*WHAT NEEDS TO BE DONE:* Write the next part of the forum thread about the lawn sprayer, starting after its final line.

*EXTRACT:*
The best part of this sprayer is the on-demand pump. I do not want to have repetitive motion injuries and sore elbows from hand pumping, and it does spare my old aching knees from having to haul water around on foot.

It will spray you by drifting if the wind gets going, but otherwise, this sprayer is the ticket for spraying the lawn, bushes and trees. It is a true labor saving device, well worth the money in my book.

Will post up more photos of it in action once I get a tank mixed up!


----------



## Dkrem (Mar 16, 2019)

ForsheeMS said:


> My only real complaint with the unit is you get an overlap in the center of the spray pattern and I feel the boom arms should be longer to correct this. Looking at it the fix would be really simple, just add some length to the arms but unfortunately I haven't had time to play with that yet. Overall it's a great residential sprayer and has held up well for me.


Read the sprayer manual, the DT fan tips are specified at 50% overlap. You are supposed to have them overlap on your passes too, The diagrams in the manual indicate each nozzle sprays ~80" wide, and they are 40" apart, and tells you to space your passes by 40". Basically each nozzle throws back to the midpoint of the other one or the midpoint of the pattern from the previous pass.



FlowRider said:


> I know that the pressure regulator has a bypass valve that discharges tank mixes back into the tank, and it is called an agitator in the owner's manual, but that just dribbles liquids back into the tank when it activates based on what I observed looking into the tank while running the pump, anyway.
> 
> The agitator spray kit actually pumps a stream of liquid back into the tank at a much higher volume of flow, and I positioned the tube so it would cause a swirling effect with the pump intake tube located directly on the opposite side of the tank, so you get a looping effect to the intake and recirculation streams in an open loop, which does keep an emulsion in suspension once it is properly mixed, and it helps keep it mixed in the tank.


I very nearly built and installed one of these. Right now I just crank my regulator all the way down and let it blast out the relief to prime, mix, and while I'm transporting, then I crank it up to spray pressure and open the boom valves when I'm ready. I think I may extend that relief return down to the bottom of the tank with a kick out on it to achieve similar bottom stirring instead of just a waterfall in from the top.

I bought an assortment of spray nozzles on clearance from tractor supply, one size smaller than then included white 4.0 tips, and the next two larger also. so far I'm enjoying the next size up blue 5.0 tips. I can cover ground a little faster and the pump still has plenty of capacity for them.


----------



## ForsheeMS (May 21, 2018)

*SUPPLIED INFORMATION:*
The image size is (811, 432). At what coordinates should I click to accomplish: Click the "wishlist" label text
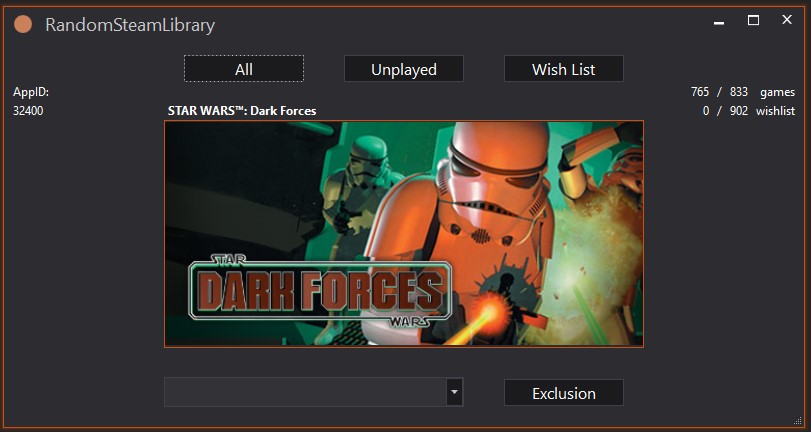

*EXERCISE OUTPUT:*
Dkrem said:


> ForsheeMS said:
> 
> 
> > My only real complaint with the unit is you get an overlap in the center of the spray pattern and I feel the boom arms should be longer to correct this. Looking at it the fix would be really simple, just add some length to the arms but unfortunately I haven't had time to play with that yet. Overall it's a great residential sprayer and has held up well for me.
> ...


Yes, I realize this is the way it was intended to work. What I have found is the width of spray per each nozzle is the same with the 3.0, 4.0 and 5.0 nozzles. Adjusting the spray pattern to get about 1/2" of overlap in the center would be much less time consuming as you would get an even app and 13' per pass versus 40" per pass. You would have to slow down somewhat but it would still take much less time per app. With all the other things I have going on saving time anywhere I can has become a priority. 

The other upgrade I made was to install a 12 volt accessory plug to my mower for connecting a battery tender to charge the battery and to connect the sprayer to. Also bought a 10' extension lead so I have enough power wire to hook the sprayer to just about anything by using the plug or connecting the alligator clips directly to the battery. This is what I used:


----------



## Dkrem (Mar 16, 2019)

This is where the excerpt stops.